*** Stored records

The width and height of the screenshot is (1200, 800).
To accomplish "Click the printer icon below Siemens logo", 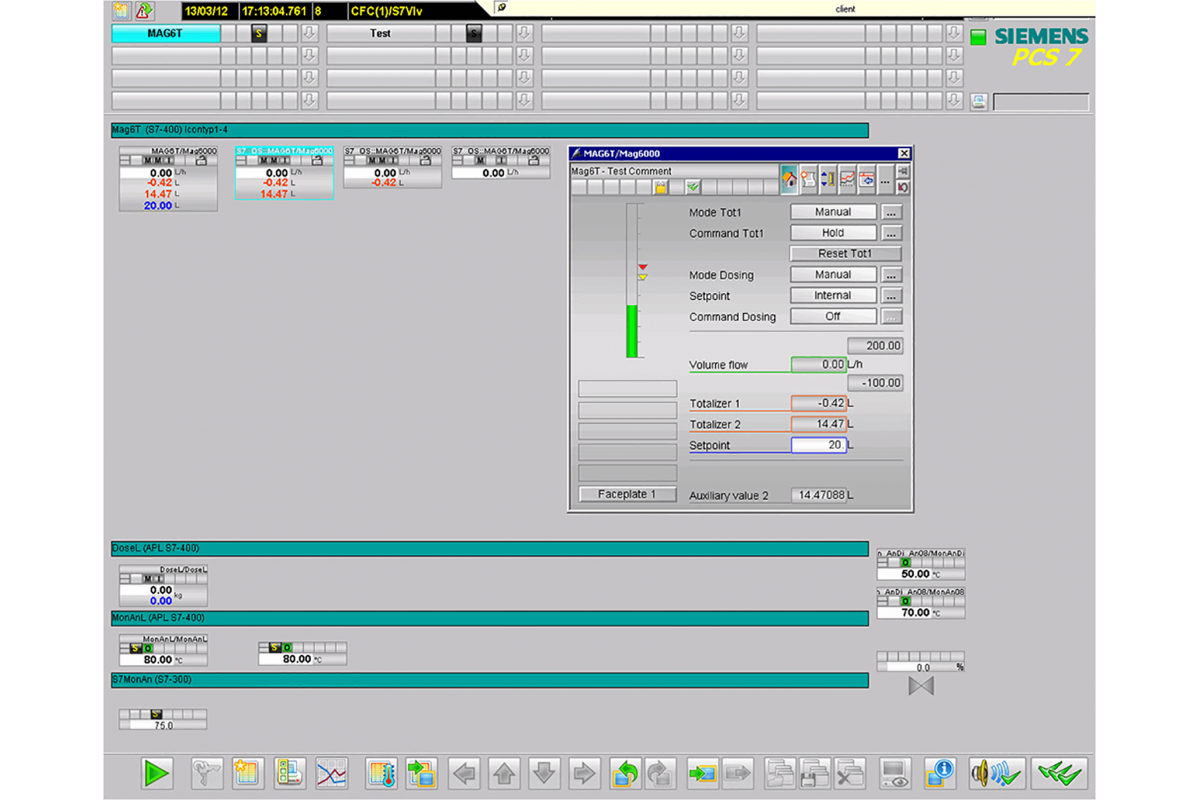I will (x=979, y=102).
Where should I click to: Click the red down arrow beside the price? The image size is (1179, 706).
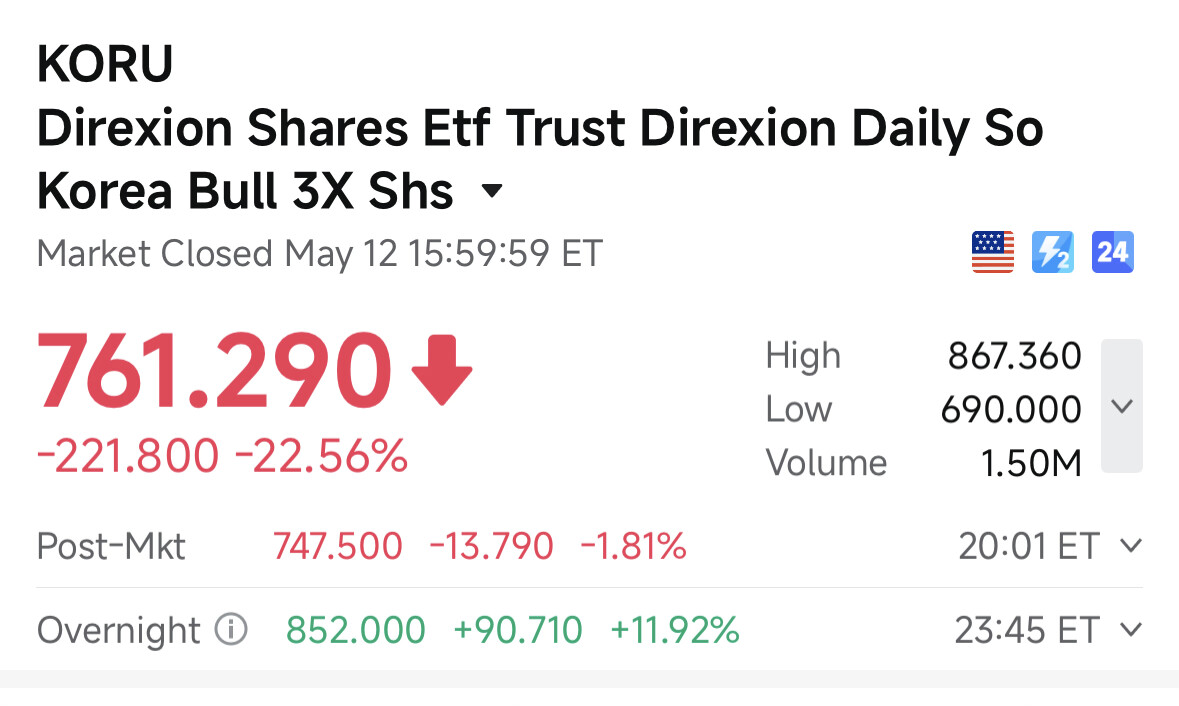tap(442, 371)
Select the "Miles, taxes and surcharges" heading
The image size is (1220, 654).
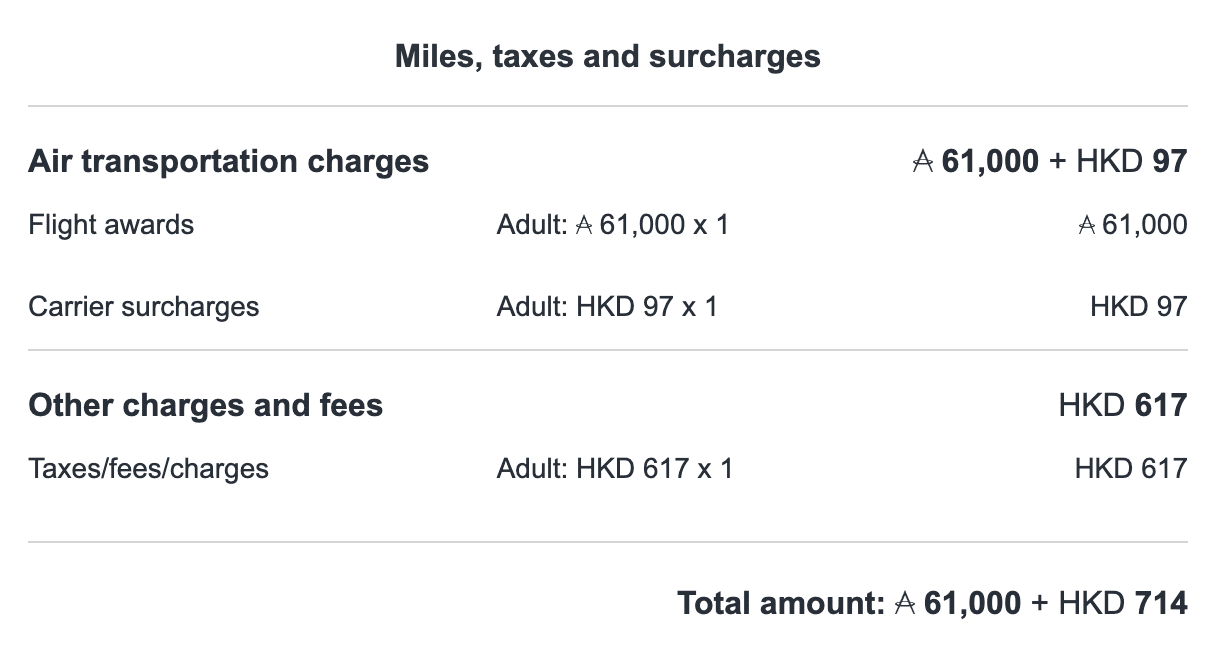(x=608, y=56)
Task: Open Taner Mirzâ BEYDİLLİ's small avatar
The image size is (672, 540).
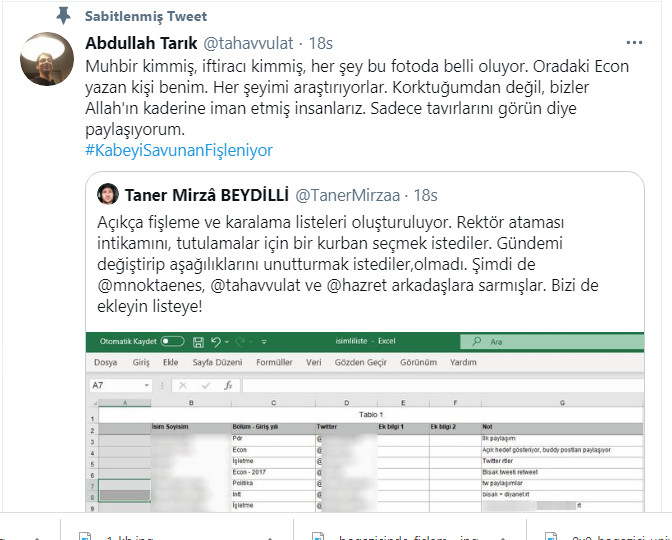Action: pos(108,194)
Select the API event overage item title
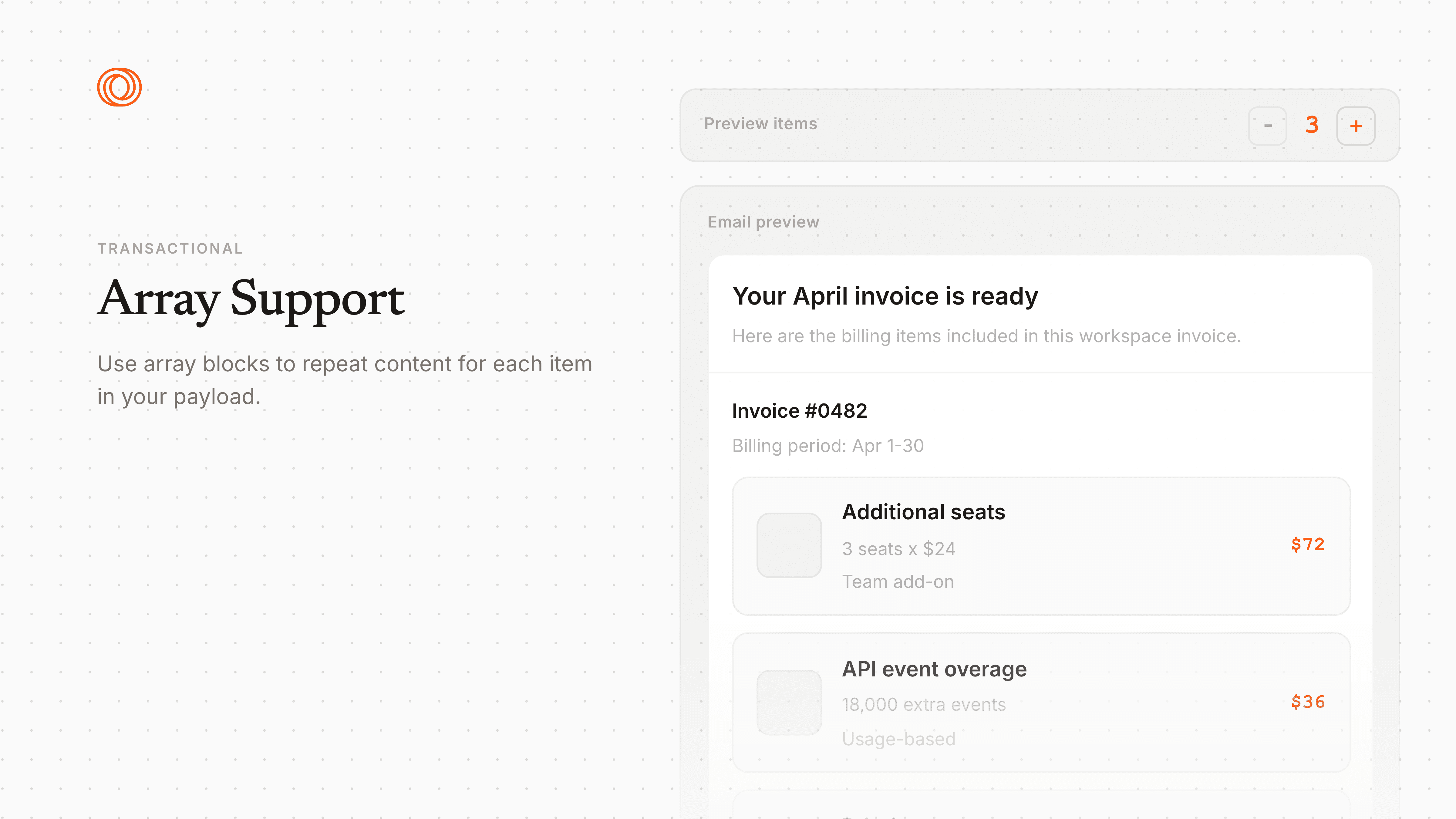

******

Given task:
Count the lines of the items above that contain the string "size", and state only the resulting number.

Final result:
3